Attributions

Continuous Telemetric Measurement and Chronic Control of Cerebrospinal Fluid Pressure

J. Crawford Downs, PhD University of Alabama at Birmingham

Summary

The pressure inside the eye, or intraocular pressure (IOP), has long been thought to play a dominant role in glaucoma, but recent work suggests that pressure from cerebrospinal fluid surrounding the optic nerve exiting the eye is also involved. These pressures are not easy to measure, so there has been no good way to determine if the pressure around the nerve where it exits the eye is truly important. We have developed a new system to wirelessly measure and record the IOP continuously in research subjects, and we now want to extend that system to measure the pressure around the nerve exiting the eye. Using this system, we can definitively determine if the pressure around the nerve is important in glaucoma, which could lead to new treatment approaches for this blinding disease.

Project Details

The pressure inside the eye, known as intraocular pressure (IOP) has long been thought to play a dominant role in glaucoma, but recent work suggests that fluid pressure from cerebrospinal fluid surrounding the nerve exiting the eye is also involved. IOP and cerebrospinal fluid pressure (CSFP) counteract each other at the optic nerve head (ONH), which is generally accepted as the site of damage in glaucoma. These pressures are difficult to measure and so there has been no good way to determine if the pressure around the nerve is truly important in glaucoma pathogenesis or progression. We have developed a new system to wirelessly measure and record the pressure in the eye continuously in research subjects, and we now want to extend that system to measure CSFP as well. Using this system, we can definitively determine if CSFP is important in glaucoma, which could lead to new treatment approaches for this blinding disease.
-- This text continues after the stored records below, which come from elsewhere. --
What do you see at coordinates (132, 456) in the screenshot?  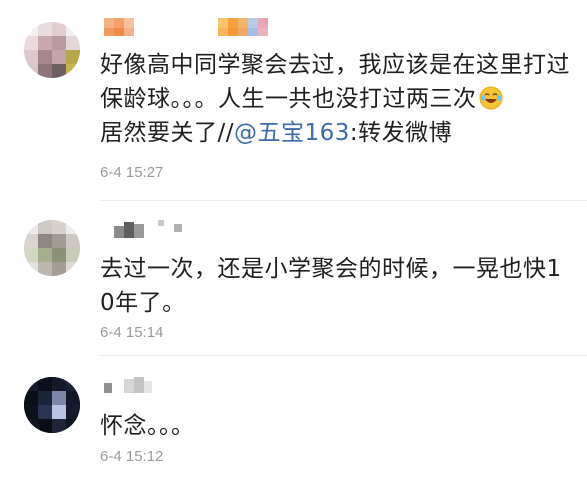 I see `timestamp: 6-4 15:12` at bounding box center [132, 456].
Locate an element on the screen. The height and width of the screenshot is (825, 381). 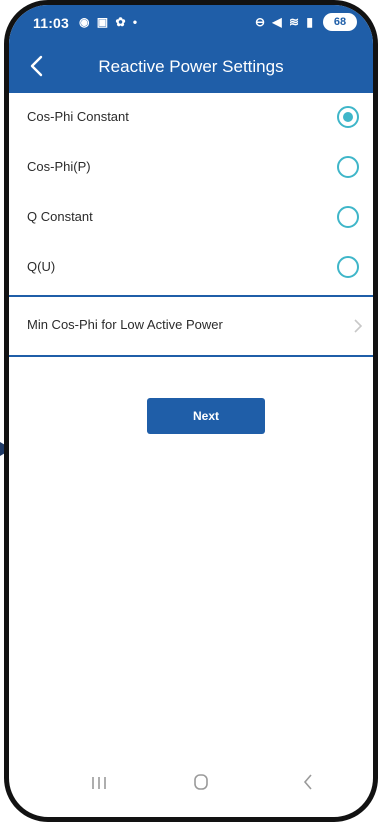
page-title: Reactive Power Settings is located at coordinates (191, 66).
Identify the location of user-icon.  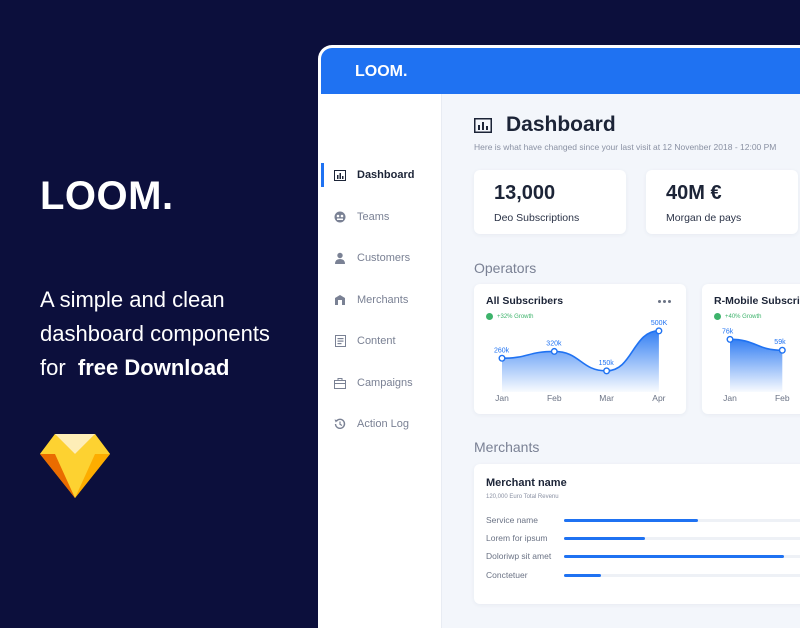
(340, 258).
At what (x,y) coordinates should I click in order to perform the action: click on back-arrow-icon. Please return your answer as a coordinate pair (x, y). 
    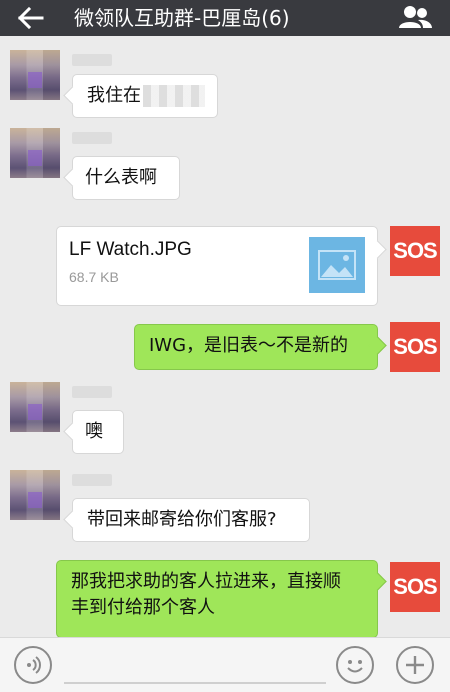
    Looking at the image, I should click on (30, 18).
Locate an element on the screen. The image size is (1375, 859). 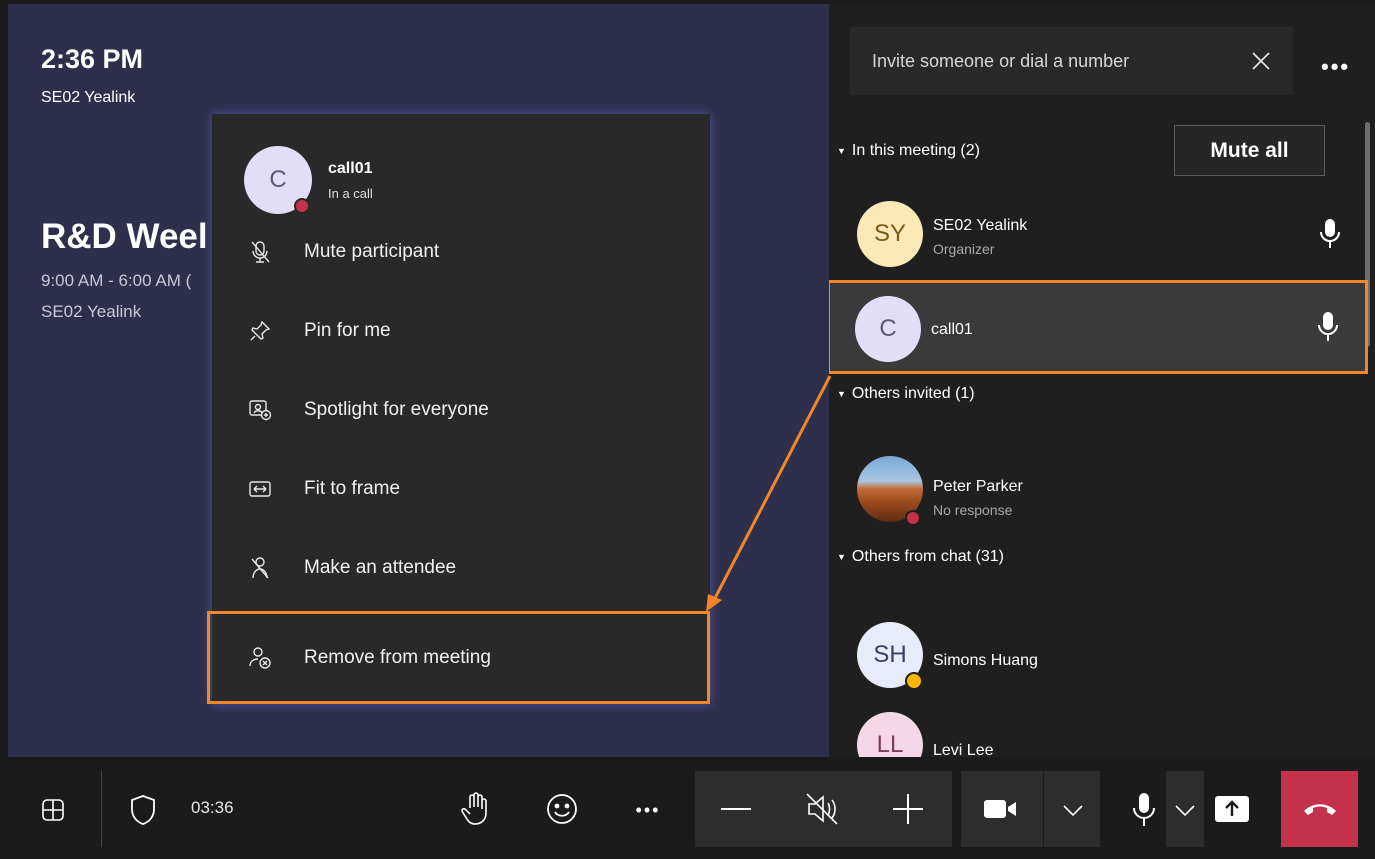
speaker-muted-icon is located at coordinates (822, 809).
In Aim 1, we propose to develop, implant and validate an implantable CSFP transducer for addition to our existing wireless IOP telemetry system, and to quantify the translaminar pressure difference (IOP-CSFP) with body position and normal activity. To accomplish this, we will develop a CSFP telemetry sensor, implant the wireless system (including unilateral IOP) in four research animals, and test transducer performance via bi-weekly calibration against a gold standard clinical monitor. Once validated, we will measure and quantify baseline CSFP and unilateral IOP near-continuously (200Hz for 12 seconds every 2 minutes, 24 hours per day) for 2 months, and characterize the translaminar pressure difference (IOP - CSFP) in various body positions.

In Aim 2, we propose to lower CSFP to one-third of normal levels for 9 months using an implanted CSF shunt and determine if a CSFP-driven increase in the translaminar pressure difference (IOP-CSFP) induces a glaucoma-like optic neuropathy. Once CSFP is lowered and stable, we will perform bi-weekly imaging of the ONH at a manometer-controlled IOP of 10 mmHg to assess longitudinal change in ONH morphology and retinal nerve fiber layer (RNFL) thickness compared to baseline measurements taken before CSFP lowering. Differences in optic disk appearance, ONH structure, and/or decreases in RNFL thickness will indicate that CSFP is potentially an important contributor to glaucoma or a related optic neuropathy.

The ultimate outcome of this research line, wherein we are monitoring bilateral IOP, CSFP, and ocular blood perfusion pressure (OPP) via radiotelemetry and using experimental interventions to chronically alter CSFP and IOP, is to elucidate the contributions of each of these variables to glaucoma pathogenesis and progression. We know IOP is involved in the disease, and the only clinical treatments for glaucoma are based upon IOP lowering. Many patients continue to progress following maximum IOP lowering and new treatment modalities are desperately needed. Furthermore, the validation of CSFP and/or OPP as proven risk factors would give treating physicians another piece of data upon which to base clinical management decisions. If we can show that low CSFP and/or OPP independently contribute to glaucoma, then we can design therapies to alter these variables as new glaucoma treatments.